**To do:** Check every line of the material for the word "dialog". Copy those that have it.
#####
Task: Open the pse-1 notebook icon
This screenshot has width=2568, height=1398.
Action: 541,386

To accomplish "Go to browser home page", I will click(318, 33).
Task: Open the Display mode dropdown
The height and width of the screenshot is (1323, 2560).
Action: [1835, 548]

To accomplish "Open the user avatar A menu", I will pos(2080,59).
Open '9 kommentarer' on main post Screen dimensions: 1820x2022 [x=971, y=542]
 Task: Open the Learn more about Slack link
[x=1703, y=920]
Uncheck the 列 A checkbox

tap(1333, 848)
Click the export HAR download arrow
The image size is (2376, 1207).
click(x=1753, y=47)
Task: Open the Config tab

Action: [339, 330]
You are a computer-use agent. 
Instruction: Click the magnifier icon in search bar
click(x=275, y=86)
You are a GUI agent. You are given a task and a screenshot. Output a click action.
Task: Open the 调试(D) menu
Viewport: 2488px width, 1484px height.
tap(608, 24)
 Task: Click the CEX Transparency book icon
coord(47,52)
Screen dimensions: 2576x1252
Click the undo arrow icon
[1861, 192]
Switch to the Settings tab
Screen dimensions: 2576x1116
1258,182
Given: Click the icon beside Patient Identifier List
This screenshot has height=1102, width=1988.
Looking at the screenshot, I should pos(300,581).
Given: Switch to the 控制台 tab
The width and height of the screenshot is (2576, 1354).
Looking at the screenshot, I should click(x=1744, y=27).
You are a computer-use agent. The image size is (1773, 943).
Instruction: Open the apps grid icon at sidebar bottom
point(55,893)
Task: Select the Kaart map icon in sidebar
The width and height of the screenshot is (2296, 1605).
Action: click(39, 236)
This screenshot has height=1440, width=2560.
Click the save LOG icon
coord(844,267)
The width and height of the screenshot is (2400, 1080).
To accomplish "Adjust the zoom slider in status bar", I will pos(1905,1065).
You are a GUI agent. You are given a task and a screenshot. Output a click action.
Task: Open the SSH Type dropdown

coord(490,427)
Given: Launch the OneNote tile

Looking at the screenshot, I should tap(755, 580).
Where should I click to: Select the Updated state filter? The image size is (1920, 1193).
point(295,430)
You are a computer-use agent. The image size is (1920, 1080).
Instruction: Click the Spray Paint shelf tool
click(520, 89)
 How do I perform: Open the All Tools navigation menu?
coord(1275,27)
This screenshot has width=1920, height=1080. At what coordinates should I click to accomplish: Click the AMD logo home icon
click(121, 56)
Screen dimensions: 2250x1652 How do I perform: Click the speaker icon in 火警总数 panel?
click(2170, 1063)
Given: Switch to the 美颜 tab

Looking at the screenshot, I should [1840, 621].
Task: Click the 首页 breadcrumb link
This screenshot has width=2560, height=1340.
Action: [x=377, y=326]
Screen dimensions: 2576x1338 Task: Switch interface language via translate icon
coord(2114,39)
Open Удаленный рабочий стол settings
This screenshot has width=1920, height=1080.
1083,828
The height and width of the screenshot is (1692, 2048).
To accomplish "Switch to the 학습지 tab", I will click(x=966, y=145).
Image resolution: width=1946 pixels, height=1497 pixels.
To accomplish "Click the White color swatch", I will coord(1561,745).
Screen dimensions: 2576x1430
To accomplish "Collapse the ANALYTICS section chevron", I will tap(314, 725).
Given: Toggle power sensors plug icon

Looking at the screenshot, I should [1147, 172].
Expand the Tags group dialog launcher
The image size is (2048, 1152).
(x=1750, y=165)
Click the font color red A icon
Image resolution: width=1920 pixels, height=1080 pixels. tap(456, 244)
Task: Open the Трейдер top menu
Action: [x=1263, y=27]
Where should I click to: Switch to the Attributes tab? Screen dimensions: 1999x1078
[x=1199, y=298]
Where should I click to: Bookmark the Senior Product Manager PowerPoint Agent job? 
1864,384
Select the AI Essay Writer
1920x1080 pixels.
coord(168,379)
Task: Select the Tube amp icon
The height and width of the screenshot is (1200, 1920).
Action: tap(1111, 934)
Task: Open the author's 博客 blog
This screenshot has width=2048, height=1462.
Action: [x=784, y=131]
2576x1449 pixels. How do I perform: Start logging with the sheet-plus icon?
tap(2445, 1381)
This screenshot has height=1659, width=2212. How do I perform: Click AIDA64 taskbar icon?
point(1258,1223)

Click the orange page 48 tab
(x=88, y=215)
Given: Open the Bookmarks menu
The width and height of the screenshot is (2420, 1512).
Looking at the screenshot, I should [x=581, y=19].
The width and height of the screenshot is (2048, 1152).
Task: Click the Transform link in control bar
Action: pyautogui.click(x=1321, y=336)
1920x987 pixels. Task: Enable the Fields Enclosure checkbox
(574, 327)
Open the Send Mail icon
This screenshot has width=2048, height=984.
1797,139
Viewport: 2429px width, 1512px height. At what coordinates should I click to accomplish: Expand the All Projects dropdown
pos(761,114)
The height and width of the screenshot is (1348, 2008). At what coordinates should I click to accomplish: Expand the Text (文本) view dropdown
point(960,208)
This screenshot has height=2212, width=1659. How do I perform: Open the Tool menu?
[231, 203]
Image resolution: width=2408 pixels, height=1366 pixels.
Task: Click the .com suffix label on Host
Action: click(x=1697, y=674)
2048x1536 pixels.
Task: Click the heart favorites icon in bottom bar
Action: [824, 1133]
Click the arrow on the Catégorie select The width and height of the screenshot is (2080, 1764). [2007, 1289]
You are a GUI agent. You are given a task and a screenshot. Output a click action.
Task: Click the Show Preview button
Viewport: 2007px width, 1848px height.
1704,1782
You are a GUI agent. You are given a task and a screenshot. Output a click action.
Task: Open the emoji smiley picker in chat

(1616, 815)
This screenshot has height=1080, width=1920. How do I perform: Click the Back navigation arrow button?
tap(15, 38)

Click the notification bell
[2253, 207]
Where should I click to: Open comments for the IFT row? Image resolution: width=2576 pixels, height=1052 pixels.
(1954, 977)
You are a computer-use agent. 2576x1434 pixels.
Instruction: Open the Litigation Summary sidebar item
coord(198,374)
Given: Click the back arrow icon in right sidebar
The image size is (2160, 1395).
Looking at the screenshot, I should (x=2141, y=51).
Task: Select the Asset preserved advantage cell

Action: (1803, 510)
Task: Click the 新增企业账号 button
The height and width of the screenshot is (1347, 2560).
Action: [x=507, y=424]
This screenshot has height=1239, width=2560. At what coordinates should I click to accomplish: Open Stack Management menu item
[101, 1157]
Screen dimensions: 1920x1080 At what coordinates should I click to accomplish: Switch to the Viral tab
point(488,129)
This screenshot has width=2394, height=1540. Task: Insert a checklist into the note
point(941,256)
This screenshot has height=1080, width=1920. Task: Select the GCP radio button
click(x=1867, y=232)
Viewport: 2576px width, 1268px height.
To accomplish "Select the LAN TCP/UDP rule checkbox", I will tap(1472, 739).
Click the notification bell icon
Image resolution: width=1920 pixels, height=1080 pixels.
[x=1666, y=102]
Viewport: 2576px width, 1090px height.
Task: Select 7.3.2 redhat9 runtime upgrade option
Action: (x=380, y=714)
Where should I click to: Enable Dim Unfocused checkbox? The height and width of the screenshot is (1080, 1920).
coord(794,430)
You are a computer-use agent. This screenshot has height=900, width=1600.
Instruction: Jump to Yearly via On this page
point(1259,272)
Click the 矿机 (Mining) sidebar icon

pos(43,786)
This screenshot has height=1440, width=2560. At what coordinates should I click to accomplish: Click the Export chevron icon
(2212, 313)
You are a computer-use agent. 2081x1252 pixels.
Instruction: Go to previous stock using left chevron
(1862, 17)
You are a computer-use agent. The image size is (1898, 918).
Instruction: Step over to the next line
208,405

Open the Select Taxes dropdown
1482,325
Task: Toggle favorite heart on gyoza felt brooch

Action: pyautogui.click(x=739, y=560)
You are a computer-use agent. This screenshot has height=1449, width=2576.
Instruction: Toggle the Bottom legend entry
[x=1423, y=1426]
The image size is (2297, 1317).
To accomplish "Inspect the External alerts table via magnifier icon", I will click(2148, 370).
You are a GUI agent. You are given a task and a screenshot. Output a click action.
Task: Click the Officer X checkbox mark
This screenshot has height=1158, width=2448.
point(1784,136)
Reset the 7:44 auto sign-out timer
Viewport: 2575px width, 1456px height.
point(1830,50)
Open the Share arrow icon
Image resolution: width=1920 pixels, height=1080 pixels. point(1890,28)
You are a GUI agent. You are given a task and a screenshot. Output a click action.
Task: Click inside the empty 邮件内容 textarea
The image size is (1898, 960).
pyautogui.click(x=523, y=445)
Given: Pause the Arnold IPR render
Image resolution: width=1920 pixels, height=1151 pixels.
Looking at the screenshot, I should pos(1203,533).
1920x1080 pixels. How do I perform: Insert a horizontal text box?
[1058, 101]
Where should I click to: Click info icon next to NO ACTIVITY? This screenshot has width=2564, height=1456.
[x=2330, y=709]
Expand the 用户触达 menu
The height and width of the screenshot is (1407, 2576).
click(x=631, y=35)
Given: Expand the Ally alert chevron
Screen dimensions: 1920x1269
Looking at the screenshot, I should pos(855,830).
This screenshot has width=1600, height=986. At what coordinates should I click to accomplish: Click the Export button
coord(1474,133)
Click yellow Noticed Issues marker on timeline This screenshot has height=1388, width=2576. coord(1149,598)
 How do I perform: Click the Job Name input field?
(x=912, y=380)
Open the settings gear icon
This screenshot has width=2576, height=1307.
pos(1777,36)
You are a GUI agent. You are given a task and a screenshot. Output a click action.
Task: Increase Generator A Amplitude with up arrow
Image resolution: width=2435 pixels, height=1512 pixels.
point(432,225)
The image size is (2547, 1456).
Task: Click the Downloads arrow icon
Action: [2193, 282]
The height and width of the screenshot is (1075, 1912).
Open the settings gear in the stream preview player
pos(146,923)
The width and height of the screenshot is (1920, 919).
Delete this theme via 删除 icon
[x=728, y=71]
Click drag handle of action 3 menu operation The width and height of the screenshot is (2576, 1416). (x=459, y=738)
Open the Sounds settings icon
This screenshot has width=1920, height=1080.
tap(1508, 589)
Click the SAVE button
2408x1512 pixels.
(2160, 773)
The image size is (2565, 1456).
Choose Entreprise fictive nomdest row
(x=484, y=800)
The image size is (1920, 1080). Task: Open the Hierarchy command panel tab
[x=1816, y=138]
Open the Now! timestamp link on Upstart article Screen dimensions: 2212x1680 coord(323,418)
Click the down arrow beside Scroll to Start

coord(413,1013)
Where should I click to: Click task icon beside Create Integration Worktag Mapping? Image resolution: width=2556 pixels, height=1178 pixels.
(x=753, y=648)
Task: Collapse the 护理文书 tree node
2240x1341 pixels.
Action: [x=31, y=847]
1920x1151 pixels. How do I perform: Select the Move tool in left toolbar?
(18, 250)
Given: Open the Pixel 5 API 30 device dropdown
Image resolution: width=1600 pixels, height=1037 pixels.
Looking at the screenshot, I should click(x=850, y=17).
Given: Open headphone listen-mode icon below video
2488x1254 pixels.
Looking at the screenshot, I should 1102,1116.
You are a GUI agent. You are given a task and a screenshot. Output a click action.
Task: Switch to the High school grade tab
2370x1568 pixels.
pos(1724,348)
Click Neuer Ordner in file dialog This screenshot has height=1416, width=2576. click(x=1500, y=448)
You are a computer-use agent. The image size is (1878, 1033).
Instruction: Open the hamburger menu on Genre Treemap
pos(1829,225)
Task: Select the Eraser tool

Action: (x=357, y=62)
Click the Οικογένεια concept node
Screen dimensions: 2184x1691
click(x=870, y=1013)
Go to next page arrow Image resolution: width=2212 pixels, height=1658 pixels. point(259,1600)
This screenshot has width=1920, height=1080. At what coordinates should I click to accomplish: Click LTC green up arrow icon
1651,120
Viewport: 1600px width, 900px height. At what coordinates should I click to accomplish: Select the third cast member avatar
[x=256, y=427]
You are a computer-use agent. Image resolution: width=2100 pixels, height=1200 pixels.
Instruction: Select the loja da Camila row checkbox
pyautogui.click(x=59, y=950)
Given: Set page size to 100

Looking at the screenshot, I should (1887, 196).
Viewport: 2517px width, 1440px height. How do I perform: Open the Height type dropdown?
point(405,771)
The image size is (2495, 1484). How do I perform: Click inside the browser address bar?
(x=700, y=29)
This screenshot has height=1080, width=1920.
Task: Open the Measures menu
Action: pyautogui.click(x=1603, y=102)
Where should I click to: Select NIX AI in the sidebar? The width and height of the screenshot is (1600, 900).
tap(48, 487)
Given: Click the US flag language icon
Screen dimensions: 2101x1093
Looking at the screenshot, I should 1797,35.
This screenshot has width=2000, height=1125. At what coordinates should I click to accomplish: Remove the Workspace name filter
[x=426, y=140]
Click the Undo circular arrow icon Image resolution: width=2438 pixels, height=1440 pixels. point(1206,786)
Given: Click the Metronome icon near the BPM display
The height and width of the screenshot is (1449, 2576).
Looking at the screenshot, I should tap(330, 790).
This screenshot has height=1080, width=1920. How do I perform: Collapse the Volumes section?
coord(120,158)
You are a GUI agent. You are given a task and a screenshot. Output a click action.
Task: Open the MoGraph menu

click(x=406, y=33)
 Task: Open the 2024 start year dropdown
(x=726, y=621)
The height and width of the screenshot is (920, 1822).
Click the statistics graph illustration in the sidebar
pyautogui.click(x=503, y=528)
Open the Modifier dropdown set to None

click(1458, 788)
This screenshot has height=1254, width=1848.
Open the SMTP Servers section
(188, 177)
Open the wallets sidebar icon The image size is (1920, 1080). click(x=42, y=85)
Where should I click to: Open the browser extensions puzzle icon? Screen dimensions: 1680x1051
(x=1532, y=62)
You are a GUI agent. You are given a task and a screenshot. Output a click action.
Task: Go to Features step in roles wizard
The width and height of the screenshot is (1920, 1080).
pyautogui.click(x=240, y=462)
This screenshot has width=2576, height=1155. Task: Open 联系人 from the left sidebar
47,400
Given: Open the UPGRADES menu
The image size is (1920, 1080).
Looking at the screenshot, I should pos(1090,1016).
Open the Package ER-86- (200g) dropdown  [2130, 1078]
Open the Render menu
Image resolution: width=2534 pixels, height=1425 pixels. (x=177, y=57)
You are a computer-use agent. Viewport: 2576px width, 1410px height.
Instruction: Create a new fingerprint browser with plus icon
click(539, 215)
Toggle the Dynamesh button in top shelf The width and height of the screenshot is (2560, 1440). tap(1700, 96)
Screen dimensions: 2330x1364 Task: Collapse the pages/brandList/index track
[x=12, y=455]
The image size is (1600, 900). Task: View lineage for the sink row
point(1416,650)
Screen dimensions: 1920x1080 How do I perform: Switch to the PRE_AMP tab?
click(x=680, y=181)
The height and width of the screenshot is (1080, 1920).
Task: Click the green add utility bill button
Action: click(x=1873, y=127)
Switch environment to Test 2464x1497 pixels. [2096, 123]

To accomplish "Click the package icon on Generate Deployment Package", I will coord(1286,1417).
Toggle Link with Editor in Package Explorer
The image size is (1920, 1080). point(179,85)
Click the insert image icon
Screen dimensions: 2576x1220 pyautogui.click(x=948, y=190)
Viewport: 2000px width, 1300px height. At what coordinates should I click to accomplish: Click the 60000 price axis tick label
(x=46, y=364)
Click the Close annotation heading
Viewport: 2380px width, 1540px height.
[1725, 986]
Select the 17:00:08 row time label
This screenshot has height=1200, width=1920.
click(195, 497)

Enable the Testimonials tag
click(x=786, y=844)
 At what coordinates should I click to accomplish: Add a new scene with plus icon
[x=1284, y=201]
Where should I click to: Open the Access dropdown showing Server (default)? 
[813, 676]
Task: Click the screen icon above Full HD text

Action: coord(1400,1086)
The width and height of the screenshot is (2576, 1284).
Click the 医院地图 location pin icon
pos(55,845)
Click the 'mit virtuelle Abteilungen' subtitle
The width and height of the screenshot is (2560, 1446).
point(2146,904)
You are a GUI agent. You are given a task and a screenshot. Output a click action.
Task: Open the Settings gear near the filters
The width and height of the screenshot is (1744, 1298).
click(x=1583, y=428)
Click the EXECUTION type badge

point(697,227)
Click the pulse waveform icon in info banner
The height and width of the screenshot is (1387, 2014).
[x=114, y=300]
#####
**Task answer:**
Expand the Tags group dialog launcher
Click Neuer Ordner in file dialog This screenshot has height=1416, width=2576. click(x=1500, y=448)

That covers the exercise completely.